Engineering Innovation – Immigrant Student’s Writing

The City College of New York

Engineering Innovation

Software for the classification of music

Saifeldin Fathelbab

Writing for engineering

Professor Nicholas Otte

December 15. 2020

Engineering innovation: Software for the classification of music

The abstract

The creative innovation lab report consists of the analysis of the study “Automatic recognition of music mood using Russell’s two-dimensional valence and sound space from classified audio and lyric data using SVM and Naïve Bayes.” In which he focuses on the functionality of music in general and how it can influence the human being, he goes beyond just offering software for the recognition of the negativity or positivity of music, but also how in the daily life in human beings it evolves around music and even how it can influence the behavior, learning, and perspective of life.

Introduction

Many young people turn to music as a way of exploring and managing their moods and emotions.

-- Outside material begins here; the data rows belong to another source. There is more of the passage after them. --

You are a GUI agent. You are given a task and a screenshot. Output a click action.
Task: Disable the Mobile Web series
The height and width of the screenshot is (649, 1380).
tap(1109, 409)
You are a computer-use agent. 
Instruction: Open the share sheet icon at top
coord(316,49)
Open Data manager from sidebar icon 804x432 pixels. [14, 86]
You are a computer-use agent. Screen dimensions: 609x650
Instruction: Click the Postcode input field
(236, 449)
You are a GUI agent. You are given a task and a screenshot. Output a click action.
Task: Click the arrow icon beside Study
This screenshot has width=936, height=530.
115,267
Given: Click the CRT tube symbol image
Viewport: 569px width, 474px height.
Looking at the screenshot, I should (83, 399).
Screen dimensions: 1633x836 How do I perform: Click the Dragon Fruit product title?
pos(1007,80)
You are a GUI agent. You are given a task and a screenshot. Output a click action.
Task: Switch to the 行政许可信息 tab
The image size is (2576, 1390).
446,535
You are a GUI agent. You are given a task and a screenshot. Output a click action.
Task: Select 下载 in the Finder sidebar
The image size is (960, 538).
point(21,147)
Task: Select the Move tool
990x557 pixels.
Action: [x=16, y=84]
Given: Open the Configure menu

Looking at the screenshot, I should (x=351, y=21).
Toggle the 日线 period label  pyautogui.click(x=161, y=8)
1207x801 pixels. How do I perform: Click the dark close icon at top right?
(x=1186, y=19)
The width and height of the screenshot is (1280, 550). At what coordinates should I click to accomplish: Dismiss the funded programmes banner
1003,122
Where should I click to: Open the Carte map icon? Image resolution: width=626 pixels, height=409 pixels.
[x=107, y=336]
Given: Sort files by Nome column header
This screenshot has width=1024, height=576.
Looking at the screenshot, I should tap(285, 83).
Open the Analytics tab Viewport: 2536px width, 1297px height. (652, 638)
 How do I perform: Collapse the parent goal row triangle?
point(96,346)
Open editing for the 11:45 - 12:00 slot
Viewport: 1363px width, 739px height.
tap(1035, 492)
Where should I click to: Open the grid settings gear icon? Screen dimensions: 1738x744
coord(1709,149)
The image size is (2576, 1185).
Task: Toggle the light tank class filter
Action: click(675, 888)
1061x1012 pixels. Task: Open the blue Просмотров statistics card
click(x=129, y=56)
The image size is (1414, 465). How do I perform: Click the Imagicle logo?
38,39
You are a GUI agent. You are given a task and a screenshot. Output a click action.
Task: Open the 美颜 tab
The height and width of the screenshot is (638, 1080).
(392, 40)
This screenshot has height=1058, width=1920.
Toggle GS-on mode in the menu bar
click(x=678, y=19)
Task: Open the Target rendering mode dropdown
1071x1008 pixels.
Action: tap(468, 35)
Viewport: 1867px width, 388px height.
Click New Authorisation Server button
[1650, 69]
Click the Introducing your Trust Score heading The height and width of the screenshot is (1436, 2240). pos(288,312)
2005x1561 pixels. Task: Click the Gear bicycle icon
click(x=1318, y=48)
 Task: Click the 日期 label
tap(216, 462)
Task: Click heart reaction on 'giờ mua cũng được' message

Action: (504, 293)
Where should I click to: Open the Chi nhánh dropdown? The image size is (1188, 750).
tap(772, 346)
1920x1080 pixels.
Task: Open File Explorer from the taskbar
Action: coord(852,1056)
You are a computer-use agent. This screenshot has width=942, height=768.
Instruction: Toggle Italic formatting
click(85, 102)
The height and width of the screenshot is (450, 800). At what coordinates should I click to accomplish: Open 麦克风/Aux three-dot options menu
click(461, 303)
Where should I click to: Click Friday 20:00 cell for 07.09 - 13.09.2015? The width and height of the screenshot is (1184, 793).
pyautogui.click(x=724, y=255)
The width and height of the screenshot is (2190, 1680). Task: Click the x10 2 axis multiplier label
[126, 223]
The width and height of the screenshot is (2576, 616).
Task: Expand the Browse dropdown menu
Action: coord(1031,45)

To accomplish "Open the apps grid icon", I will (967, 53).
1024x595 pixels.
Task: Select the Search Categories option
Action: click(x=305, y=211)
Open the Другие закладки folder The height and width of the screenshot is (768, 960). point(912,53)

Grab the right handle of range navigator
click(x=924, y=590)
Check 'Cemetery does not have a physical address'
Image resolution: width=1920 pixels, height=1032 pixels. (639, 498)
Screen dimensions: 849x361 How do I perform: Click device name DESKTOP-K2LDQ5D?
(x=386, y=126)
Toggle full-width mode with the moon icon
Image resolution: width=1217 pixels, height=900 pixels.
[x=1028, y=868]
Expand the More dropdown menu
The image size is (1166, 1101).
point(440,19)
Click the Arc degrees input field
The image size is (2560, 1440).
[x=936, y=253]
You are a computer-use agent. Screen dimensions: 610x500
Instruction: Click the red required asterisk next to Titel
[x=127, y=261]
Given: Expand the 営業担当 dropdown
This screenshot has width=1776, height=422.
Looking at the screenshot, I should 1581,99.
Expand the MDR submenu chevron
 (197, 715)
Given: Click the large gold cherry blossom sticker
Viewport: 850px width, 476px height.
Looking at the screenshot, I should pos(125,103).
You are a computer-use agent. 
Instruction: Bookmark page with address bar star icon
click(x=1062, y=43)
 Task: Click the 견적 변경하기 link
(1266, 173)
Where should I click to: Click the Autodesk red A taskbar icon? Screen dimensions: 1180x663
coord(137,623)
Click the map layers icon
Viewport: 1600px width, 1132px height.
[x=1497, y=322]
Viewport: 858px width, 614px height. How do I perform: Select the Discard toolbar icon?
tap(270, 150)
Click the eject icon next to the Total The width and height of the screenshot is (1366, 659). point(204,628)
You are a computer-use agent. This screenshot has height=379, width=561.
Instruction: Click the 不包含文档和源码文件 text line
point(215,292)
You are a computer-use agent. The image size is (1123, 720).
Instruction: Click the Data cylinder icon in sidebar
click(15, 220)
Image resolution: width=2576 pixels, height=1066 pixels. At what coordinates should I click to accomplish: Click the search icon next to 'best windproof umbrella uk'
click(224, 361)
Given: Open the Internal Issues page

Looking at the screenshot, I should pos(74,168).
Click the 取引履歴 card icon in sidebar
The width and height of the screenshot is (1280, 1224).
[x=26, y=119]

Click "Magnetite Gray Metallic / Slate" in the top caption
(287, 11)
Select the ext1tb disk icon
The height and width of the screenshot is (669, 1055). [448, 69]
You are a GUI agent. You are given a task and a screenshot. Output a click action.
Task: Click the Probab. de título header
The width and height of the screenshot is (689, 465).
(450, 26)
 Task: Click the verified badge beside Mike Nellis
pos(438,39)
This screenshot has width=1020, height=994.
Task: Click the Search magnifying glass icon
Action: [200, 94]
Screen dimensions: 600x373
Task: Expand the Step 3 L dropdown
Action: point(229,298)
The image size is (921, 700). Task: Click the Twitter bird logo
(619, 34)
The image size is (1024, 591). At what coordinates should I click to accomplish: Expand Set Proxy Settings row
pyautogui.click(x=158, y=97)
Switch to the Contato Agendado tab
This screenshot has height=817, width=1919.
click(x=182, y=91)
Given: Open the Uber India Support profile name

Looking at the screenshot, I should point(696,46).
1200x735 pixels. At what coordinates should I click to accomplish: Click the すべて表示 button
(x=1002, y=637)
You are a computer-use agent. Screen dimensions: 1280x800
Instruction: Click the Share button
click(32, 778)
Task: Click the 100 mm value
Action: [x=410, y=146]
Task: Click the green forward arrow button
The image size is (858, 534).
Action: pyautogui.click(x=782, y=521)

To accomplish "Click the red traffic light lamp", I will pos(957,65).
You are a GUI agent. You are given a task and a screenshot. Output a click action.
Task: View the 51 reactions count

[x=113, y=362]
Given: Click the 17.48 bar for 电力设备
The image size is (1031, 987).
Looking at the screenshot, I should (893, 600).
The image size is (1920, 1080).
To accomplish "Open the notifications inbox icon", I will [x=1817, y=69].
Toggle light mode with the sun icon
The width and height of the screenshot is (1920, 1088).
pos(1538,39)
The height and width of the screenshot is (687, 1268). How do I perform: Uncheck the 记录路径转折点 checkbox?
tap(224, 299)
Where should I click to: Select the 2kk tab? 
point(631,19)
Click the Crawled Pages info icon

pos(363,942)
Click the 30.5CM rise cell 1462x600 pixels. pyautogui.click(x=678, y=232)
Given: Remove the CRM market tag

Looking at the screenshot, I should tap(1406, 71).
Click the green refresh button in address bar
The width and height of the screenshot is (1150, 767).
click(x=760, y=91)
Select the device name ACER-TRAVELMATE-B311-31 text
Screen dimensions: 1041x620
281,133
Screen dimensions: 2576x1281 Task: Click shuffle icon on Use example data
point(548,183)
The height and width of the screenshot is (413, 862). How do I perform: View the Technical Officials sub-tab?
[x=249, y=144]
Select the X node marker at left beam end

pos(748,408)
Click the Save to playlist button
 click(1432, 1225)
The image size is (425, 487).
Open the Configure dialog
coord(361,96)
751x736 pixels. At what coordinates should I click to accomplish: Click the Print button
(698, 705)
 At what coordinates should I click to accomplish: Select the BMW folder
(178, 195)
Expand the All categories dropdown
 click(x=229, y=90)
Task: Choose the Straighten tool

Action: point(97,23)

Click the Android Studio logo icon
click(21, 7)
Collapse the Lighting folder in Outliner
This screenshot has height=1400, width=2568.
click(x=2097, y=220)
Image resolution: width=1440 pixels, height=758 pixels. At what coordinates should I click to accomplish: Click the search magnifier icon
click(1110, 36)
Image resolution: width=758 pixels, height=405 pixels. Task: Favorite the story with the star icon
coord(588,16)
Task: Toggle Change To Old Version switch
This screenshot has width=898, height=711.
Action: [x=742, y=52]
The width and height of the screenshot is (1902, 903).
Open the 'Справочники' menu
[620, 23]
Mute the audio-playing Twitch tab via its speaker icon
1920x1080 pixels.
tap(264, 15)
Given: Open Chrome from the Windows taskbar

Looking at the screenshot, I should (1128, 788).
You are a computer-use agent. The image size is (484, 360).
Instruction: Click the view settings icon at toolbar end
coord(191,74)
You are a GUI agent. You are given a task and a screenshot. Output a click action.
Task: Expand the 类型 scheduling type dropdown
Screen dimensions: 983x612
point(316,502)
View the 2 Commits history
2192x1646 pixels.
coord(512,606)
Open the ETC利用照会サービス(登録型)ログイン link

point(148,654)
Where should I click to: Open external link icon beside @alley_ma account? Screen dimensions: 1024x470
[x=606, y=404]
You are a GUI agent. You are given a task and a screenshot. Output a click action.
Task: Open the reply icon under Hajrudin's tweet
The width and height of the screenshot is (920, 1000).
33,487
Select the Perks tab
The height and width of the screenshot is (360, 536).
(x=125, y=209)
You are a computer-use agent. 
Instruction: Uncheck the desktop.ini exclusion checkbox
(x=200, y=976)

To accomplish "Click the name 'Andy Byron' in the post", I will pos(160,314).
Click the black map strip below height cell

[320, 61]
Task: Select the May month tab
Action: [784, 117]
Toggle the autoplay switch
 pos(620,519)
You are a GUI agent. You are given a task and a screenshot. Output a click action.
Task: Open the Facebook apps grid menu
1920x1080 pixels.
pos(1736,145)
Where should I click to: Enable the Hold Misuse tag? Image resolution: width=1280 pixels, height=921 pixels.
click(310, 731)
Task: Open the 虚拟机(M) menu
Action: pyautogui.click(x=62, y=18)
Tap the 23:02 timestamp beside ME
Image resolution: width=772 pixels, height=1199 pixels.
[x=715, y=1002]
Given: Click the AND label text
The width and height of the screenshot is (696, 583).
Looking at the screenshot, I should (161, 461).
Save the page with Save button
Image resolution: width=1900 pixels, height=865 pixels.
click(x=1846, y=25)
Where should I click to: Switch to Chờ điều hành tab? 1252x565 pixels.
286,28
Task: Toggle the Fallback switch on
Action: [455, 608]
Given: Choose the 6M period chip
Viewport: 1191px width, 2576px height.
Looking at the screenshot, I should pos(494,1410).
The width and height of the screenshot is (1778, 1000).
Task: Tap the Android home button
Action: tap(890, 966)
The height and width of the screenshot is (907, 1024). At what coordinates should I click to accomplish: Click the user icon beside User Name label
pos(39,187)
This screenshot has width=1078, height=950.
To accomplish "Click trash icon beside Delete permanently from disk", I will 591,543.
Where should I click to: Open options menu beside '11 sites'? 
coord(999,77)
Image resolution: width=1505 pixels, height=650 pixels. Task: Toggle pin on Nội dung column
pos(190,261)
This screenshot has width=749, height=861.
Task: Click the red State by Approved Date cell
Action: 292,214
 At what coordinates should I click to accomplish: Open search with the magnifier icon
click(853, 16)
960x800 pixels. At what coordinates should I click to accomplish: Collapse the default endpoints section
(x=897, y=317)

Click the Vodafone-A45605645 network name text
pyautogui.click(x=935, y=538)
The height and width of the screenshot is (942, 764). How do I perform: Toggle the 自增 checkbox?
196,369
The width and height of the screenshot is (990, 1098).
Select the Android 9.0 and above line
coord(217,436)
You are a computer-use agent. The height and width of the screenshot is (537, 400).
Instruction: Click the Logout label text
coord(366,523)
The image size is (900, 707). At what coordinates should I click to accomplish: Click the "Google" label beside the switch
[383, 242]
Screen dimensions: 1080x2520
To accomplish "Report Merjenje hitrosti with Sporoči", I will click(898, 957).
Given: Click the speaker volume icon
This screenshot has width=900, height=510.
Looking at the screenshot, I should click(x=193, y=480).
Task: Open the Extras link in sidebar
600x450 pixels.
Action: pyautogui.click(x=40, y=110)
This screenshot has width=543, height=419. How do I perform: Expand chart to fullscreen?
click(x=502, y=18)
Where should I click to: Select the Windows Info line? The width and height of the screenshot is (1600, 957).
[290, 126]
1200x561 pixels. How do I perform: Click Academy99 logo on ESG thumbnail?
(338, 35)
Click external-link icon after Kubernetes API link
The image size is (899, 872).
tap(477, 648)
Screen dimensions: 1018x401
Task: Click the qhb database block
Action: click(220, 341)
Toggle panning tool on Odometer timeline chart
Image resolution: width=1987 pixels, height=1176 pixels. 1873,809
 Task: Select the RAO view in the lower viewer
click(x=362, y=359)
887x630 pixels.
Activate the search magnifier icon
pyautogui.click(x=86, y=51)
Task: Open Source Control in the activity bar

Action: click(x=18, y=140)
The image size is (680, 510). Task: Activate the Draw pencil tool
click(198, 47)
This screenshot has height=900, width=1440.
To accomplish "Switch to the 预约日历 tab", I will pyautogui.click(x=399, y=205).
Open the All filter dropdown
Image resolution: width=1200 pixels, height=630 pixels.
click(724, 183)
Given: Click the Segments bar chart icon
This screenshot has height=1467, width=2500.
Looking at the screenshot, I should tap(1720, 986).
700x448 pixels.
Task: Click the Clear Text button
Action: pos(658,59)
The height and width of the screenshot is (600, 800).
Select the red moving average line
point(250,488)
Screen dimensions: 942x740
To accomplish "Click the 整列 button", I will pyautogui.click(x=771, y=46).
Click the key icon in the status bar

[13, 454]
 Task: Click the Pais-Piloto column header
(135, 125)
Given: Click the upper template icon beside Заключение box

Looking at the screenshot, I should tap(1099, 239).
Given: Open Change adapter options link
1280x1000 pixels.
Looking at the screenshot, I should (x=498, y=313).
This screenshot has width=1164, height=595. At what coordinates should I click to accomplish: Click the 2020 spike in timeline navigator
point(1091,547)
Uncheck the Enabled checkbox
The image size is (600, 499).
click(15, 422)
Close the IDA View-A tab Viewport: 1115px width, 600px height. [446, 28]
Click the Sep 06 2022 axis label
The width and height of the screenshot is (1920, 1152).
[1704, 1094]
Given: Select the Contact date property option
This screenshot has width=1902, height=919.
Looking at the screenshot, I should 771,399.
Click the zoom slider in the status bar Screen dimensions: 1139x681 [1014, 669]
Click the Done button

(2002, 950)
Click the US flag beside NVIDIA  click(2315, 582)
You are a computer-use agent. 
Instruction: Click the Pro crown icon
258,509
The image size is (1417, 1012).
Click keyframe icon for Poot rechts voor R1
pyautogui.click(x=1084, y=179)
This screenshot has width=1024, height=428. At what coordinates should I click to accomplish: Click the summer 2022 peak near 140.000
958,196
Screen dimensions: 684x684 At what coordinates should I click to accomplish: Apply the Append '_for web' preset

The literature is replete with studies that correlate music preferences and mental health, as well as a small but increasing interest in uses of music to promote well-being. (Mehr et al., 2019) Nevertheless, whilst the potential for musical behavior is a characteristic of all human beings, its realization is shaped by the environment and the experiences of individuals, often within groups. (North and Hargreaves, 2008)

Therefore, considering that human beings are influenced by music, which together with their experiences and their character generates behavior, the need arises to explore how an element so rooted in society is very useful to generate certain sensations that stimulate a certain result. While it is true that listening to a certain type of music specifically will not lead to a precise action, since this includes many factors, there is a degree of probability that people who consume certain types of music will have changes in their behavior.

It is then when the need arises to analyze the music itself, which composes it and which generates that composition in the human being, beyond the lyrics, each tone, timbre and tempo has a degree of influence on the individual. Studies have even shown that music can be a differentiating element in the performance of students on the university campus.

Tzanetakis & Cook (2002) tried to solve this problem by creating an automatic gender sorter. Their method of using features extracted from audio files has since served as a standard procedure for future research in this field. By 2007, the new field had added automatic classification of emotions and moods.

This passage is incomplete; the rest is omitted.